Certains bipolaires s'adaptent en organisant leur emploi du temps de manière à éviter les facteurs de stress qu’ils connaissent. Par exemple, certaines personnes bipolaires accumulent des heures de congé de maladie pour pouvoir prendre des congés et se reposer avant que le stress ne déclenche un épisode.

D’autres solutions sont possibles, comme bénéficier d'horaires flexibles qui vous permet de choisir des heures de travail moins stressantes (comme travailler plus tôt le matin avant que tout le monde n'arrive) ou de travailler à domicile pendant tout ou partie de la semaine.

Si votre trouble bipolaire est bien contrôlé et que vous êtes capable de gérer ou d'éviter les symptômes de manie, vous n'aurez peut-être jamais besoin d'informer un superviseur de votre maladie.

Mais si vous voulez que votre patron s'adapte aux changements d'horaire ou à d'autres ajustements afin que vous puissiez être plus productif, vous devrez en parler.

À vous de voir !

4. Restez sobre à l’happy hours

De l'happy hour avec vos collègues de bureau jusqu’aux déjeuners d'affaires en passant par les fêtes de fin d'année, l'alcool semble parfois être un élément essentiel de la dynamique typique du lieu de travail. 

Mais comme vous le savez, les substances addictives ne sont pas recommandées pour nous, bipolaire. Elles agissent encore une fois comme des déclencheurs de phases.

Optez donc pour un virgin Mojito, un jus ou un coca. 

5. Connaissez vos prodromes 

Par ce que la gestion du trouble bipolaire au quotidien est à la fois une stratégie de réussite dans la vie de tous les jours, mais aussi dans votre vie professionnelle, vous vous devez de connaitre vos prodromes. 

Ces petits signes annonciateurs d’une nouvelle crise sont d’une importance capitale. Plus vous les décelez rapidement, plus vous pourrez prendre des mesures en conséquence. Et donc rester branché dans la vraie vie. 

6. Soyez organisé dans votre travail

De nombreuses personnes, pas seulement celles qui souffrent de trouble bipolaire, utilisent divergent méthodes pour rester organiser dans leurs tâches professionnelles.

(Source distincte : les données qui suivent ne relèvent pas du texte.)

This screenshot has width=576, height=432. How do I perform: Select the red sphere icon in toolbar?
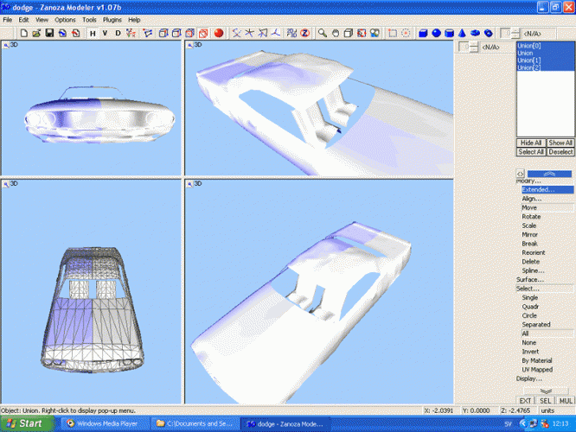click(x=219, y=33)
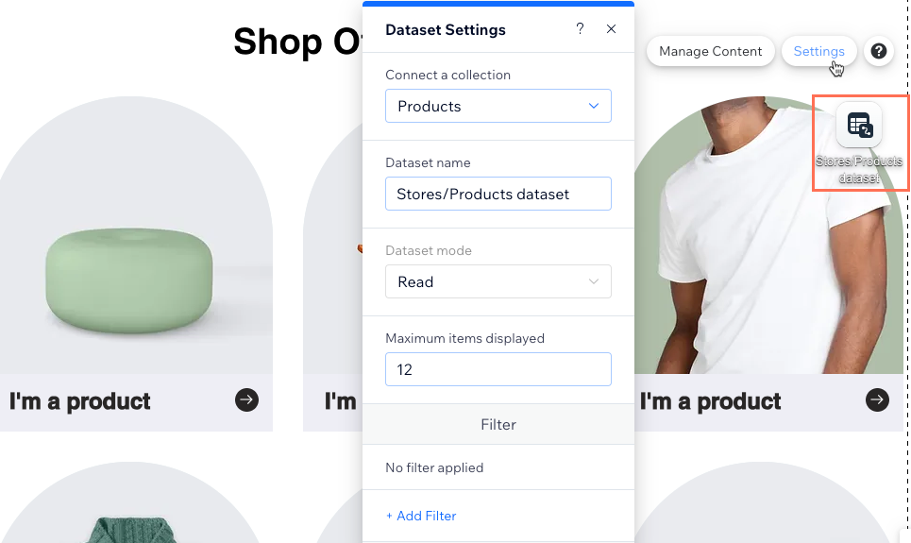Click the Settings button

(818, 51)
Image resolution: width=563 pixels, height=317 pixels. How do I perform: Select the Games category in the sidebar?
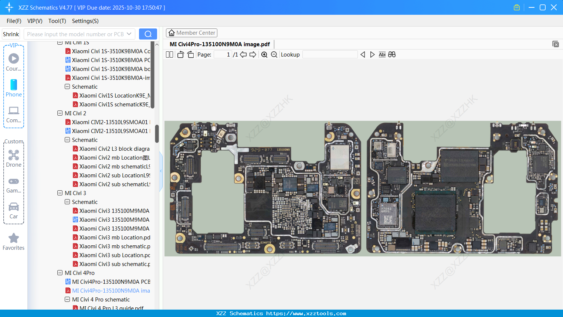pos(13,184)
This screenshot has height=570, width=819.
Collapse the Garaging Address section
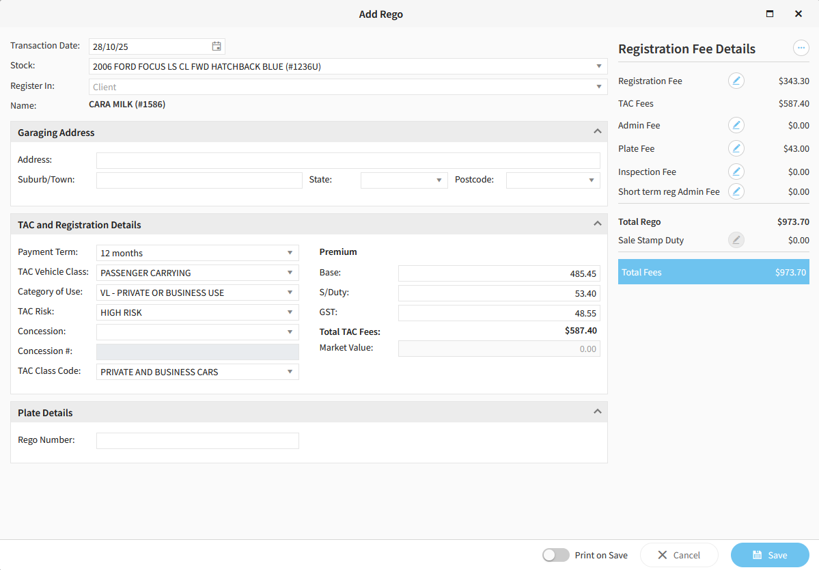click(597, 131)
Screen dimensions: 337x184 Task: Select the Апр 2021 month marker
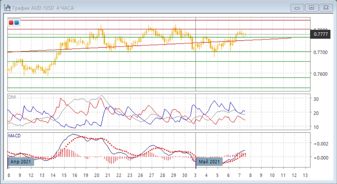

En étant rigoureux, vous éviterez une tonne de problèmes et donc d’être stressé. Voici quelques astuces : 

  • Faites des listes de tâches quotidiennes et cochez les éléments au fur et à mesure
  • Utilisez des agendas électroniques
  • Divisez les projets en tâches plus petites. Si possible, concentrez-vous sur une tâche à la fois.
  • Utilisez une montre avec une alarme pour vous rappeler des tâches spécifiques.

7. Ayez conscience de vos droits

En tant que bipolaire, vous avez la possibilité d’être reconnu travailleur handicapé par la MDPH. Vous avez le droit d’informer votre employeur de votre statut, qui aura, lui, l’obligation d’essayer de trouver des aménagements possibles. 

Les aménagements peuvent inclure les éléments suivants :

  • Des horaires flexibles, ainsi que des indemnités de congés pour les visites chez le médecin et les séances de thérapie.
  • Un calendrier de travail qui ne perturbe pas vos habitudes de sommeil, en évitant le travail de nuit ou les changements répétés des horaires de travail.
  • Des ajustements de planification pour réduire les interruptions.
  • Des pauses plus longues ou plus fréquentes.
  • Un bureau à part pour réduire les distractions.
  • Un allégement des exigences du poste qui doivent être clairement documentées.
  • Un calendrier ou agenda électronique avec des objectifs clairement identifiés, des échéances et jalons.
  • Une formation (ou information) sur le trouble bipolaire pour les collègues et les supérieurs.
  • Des réunions régulières avec la médecine du travail et l'employeur pour évaluer les besoins et la performance et pour développer de stratégies afin de résoudre les problèmes qui se posent.
  • Mettre en place une procédure pour évaluer l'efficacité de chaque aménagement et apporter les ajustements nécessaires pour améliorer l'environnement de travail global et répondre à tous les changements qui peuvent survenir.